Pops of color, florals, political messages flood the runway

By Sara Bauknecht, Pittsburgh Post-Gazette
Published: October 7, 2017, 6:05am

NEW YORK — What’s unfolding in the world is reflected and refracted in all sorts of ways.

At New York Fashion Week, which wrapped last month, trends for next spring and summer (and a sampling of things for this fall) were a melange of philosophical ponderings, activism manifested as apparel and, sometimes, just striking clothes with no other purpose than to swoon shoppers into falling in love with fashion all over again. Meanwhile, the industry’s who’s who continue to pontificate about what New York Fashion Week should look like these days: Is it a stripped-down runway show? A flashy presentation? A marathon of both scattered across the city? For now, who knows, but these lingering questions (mostly) didn’t distract too much from soaking up designers’ latest offerings.

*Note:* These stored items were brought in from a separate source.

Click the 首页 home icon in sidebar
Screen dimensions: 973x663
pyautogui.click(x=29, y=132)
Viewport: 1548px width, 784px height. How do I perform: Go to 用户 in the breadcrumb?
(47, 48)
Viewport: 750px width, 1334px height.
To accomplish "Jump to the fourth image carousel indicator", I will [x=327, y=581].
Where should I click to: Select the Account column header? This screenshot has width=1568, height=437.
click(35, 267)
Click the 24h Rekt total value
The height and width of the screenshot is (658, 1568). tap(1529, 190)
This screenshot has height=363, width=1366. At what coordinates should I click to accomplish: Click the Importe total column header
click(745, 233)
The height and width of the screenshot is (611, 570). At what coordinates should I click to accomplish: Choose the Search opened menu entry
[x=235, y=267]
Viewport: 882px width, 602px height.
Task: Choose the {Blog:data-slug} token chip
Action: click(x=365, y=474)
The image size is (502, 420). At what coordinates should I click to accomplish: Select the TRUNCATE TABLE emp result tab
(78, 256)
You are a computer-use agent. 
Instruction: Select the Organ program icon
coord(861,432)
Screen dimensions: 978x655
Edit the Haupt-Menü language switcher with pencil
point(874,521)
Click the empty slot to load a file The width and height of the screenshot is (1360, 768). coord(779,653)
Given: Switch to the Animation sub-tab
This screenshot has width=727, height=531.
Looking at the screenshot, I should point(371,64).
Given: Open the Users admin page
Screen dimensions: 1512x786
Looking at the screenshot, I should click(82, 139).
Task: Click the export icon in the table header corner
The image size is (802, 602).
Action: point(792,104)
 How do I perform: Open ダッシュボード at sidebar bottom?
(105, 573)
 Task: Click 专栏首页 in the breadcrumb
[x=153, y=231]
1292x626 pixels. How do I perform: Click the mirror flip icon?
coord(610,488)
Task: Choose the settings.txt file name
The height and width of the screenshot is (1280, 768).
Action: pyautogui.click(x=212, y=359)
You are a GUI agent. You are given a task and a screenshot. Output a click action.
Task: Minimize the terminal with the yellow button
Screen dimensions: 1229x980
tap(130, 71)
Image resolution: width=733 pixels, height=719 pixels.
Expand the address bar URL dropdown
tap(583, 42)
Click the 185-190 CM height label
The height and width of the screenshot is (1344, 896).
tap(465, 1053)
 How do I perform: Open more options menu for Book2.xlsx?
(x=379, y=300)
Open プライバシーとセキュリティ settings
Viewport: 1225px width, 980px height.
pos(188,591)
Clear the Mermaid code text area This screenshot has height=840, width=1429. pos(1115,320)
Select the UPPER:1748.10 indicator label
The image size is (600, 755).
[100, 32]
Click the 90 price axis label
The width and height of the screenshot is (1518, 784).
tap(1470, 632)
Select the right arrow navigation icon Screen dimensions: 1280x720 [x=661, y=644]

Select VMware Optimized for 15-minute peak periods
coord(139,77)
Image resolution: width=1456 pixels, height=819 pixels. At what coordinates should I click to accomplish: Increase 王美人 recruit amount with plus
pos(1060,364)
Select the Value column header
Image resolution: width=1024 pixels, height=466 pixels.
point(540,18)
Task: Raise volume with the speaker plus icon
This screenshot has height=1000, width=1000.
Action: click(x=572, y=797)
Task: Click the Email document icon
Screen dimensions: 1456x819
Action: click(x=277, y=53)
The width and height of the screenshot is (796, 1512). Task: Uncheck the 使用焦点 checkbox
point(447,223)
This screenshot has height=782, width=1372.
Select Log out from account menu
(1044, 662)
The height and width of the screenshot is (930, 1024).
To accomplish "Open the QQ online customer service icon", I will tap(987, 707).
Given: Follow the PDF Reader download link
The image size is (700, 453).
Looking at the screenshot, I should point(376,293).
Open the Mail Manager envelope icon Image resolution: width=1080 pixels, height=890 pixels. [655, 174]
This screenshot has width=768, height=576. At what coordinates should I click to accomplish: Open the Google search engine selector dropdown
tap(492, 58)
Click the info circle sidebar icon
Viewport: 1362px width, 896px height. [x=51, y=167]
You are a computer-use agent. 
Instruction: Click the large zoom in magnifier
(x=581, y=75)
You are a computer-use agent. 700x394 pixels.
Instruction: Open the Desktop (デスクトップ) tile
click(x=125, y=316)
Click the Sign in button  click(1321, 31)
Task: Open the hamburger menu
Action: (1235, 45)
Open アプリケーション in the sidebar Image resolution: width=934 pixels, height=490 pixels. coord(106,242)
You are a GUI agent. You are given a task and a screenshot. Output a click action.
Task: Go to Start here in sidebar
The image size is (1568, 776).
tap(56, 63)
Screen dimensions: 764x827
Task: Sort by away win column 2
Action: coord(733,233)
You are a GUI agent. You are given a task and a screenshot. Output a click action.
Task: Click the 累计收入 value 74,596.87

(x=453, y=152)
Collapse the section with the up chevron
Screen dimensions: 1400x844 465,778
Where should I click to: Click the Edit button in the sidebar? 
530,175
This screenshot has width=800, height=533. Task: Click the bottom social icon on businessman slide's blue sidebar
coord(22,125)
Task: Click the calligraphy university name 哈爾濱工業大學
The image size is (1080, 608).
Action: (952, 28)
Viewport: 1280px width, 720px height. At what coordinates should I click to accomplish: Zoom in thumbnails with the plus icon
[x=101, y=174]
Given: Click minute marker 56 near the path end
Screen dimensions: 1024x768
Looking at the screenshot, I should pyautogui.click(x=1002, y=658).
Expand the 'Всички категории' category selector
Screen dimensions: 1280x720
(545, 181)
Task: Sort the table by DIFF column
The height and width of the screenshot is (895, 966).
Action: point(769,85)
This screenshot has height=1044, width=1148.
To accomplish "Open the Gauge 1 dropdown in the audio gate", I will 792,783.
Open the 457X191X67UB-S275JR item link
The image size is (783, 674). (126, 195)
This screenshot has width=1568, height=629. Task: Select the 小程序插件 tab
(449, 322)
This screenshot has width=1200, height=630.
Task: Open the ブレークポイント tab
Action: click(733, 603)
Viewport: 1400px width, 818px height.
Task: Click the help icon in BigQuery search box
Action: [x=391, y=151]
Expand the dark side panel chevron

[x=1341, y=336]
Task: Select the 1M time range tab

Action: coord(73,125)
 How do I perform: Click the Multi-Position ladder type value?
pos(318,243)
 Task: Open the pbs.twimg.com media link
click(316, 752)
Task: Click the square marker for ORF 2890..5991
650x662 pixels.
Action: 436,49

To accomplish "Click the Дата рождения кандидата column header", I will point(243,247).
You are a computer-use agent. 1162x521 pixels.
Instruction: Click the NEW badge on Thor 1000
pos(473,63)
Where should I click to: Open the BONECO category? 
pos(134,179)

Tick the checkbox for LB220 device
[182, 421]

Here’s a roundup of some of the top trends from the week to be on the lookout for in the coming months …

• The American dream, deconstructed: What happens to a dream deferred? This season, it turned into lots of collections with a potent message. At Calvin Klein, chief creative officer Raf Simons blended “American horror” with “American beauty” for a read-between-the-lines commentary on the country’s political climate (including cotton nighties done in prints from Andy Warhol’s “Death and Disaster” series). Public School’s Dao-Yi Chow and Maxwell Osborne highlighted the ebb and flow of cultural identities in places such as New York City. The phrase “Come Again,” splashed across the seat of trousers and backs of jackets, drove home the brand’s pro-immigration stance.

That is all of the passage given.